1980 novel by Toni Cade Bambara

The Salt Eaters is a 1980 novel, the first such work by Toni Cade Bambara. The novel is written in an experimental style and is explicitly political in tone, with several of the characters being veterans of the civil rights, feminist, and anti-war movements of the 1960s and 1970s. It is set in the fictional town of Claybourne, Georgia.

== Plot ==
The novel opens on Minnie Ransom, the "fabled healer of the district", performing a healing on Velma Henry who has attempted suicide by slitting her wrists and sticking her head into a gas oven. Velma, a community activist who has worked in various leftist movements, has suffered a nervous breakdown due to the increasing factionalism in the activist community of Claybourne as well as her failing marriage to Obie, another activist, and the pressures of her job as a computer programmer at Transchemical, a chemical plant in the neighboring town.
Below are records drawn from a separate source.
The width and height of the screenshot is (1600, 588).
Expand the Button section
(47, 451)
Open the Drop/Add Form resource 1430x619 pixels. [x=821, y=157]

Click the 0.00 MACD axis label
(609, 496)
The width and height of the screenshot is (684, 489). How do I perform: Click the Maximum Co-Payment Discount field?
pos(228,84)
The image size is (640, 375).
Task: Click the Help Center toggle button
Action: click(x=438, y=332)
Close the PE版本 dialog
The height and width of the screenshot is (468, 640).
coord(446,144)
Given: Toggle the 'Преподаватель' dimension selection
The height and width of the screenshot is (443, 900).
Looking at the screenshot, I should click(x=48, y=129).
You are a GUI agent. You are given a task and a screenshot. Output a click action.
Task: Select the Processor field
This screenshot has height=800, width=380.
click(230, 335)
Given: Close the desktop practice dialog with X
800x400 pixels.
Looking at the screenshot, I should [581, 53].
Minnie, an unmarried eccentric, calls on her spiritual guide, a "haint" she called Old Wife, to guide her through the healing as she feels Velma is resisting her efforts. (Old Wife was the elderly woman who helped Minnie deal with the emotional breakdown she experienced after she ran away from the bible college that her well-to-do parents sent her to and headed to New York City.) Many chapters of the book feature long internal dialogues between Minnie and Old Wife, with the two of them having spirited debates about the "loas" that Old Wife refuses to acknowledge. The healing, which is conducted in the infirmary that Velma helped to establish to serve the community is witnessed by several visitors, most of whom have some sort of connection to Velma.

The entirety of the novel's action revolves around the healing, with the planning of the upcoming Spring Festival serving as backdrop. The point-of-view of the novel shifts numerous times between characters. "At once spiritual, apocalyptic, mysterious, cacophonic, and destabilizing, The Salt Eaters offers a unifying epiphany of creation and community."

== Bibliography ==
- Bambara, Toni Cade. The Salt Eaters, Random House, 1980.